Segundo a prefeitura, o imposto pode ser pago em cota única com desconto de 20% até 30 de julho, de 15% entre 31 de julho a 1º de setembro; e desconto de 10% entre 2 de setembro a 2 de outubro. Em caso de parcelamento em seis vezes no boleto ou 12 vezes no cartão de crédito, os descontos não serão aplicados.

A administração municipal também informou que o recurso arrecadado será revertido em pavimentação de vias, reabertura do pronto atendimento 24 horas, manutenção de praças e outras benfeitorias no município.

Passo a passo de quando e como pagar

Conforme a prefeitura, os carnês impressos do IPTU serão encaminhados às residências dos contribuintes a partir desta semana, com os respectivos boletos e a notificação de lançamento.

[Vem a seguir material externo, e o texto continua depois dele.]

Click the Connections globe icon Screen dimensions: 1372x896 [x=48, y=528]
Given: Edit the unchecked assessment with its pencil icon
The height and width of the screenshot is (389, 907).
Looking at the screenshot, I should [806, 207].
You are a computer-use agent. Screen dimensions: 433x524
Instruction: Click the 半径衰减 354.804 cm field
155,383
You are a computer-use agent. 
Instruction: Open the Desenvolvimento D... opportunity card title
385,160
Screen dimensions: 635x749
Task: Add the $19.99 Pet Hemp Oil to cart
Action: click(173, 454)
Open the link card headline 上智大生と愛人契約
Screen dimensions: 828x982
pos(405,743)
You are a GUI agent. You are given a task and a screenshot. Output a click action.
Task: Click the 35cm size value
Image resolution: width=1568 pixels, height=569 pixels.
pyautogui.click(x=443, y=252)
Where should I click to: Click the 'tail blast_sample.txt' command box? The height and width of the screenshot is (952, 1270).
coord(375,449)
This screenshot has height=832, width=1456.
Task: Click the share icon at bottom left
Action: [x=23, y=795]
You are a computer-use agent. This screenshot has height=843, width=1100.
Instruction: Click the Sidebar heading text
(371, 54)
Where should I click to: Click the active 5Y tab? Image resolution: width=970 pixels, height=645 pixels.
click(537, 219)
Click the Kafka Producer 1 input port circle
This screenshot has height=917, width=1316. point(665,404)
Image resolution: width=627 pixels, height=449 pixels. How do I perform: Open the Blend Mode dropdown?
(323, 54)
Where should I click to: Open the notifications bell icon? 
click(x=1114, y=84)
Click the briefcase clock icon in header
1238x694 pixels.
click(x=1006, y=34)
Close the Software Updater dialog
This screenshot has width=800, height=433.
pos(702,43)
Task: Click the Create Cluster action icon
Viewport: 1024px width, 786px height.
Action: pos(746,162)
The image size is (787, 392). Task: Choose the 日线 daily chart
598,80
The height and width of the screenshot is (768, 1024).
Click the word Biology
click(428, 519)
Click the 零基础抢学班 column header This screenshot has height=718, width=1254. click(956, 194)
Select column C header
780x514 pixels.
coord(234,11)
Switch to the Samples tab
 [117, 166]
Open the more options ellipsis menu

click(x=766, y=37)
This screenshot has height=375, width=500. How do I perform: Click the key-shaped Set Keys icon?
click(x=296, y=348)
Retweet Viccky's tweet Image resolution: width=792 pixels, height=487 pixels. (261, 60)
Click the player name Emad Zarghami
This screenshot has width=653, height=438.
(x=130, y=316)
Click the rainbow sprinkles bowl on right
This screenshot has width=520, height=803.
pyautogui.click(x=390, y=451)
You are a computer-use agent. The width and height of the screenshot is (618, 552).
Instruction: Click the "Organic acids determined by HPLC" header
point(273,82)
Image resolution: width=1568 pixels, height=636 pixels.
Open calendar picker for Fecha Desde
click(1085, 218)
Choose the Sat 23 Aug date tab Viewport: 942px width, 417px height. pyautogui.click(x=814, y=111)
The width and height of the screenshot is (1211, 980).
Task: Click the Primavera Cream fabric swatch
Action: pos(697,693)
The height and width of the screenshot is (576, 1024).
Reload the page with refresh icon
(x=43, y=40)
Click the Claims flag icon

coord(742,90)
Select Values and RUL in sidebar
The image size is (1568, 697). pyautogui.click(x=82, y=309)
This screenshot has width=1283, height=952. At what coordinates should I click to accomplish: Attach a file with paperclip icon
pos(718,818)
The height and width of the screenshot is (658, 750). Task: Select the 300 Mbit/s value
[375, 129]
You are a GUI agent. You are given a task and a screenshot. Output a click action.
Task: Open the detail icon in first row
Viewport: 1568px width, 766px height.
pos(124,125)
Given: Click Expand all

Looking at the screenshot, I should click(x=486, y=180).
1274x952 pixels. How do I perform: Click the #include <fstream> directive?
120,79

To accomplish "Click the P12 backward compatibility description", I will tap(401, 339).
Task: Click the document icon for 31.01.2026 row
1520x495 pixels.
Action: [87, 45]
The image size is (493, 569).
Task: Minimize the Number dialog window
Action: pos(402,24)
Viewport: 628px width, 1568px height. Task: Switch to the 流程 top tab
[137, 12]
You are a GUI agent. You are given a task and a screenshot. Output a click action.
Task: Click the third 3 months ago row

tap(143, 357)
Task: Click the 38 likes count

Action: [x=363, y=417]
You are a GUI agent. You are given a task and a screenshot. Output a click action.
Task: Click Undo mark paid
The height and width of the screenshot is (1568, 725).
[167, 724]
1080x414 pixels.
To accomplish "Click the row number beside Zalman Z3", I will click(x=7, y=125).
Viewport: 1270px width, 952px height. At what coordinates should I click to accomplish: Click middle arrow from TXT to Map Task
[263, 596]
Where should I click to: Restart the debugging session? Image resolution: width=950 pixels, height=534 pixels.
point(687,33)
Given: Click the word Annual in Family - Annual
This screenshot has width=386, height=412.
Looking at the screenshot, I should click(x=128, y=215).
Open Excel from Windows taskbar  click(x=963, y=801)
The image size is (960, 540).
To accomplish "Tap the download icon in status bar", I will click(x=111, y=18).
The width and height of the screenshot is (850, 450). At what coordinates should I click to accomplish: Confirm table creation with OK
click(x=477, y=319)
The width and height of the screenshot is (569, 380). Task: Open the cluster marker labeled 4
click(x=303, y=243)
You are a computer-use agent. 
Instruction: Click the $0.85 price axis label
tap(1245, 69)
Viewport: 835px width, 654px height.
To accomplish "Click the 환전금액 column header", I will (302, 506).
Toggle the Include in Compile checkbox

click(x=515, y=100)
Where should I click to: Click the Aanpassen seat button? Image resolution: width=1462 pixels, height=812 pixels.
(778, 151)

Também é possível emiti-lo, por meio do site do município. Outras informações podem ser obtidas pelos telefones (48) 3621-4416 ou 3621-4417 (WhatsApp).

As datas dos vencimentos são as seguintes:

  • Primeira parcela em 30/07/2022;
  • Segunda parcela em 30/08/2022;
  • Terceira parcela em 30/09/2022;
  •  Quarta parcela em 30/10/2022;
  • Quinta parcela em 30/11/2022;
  • Sexta parcela em 30/12/2022.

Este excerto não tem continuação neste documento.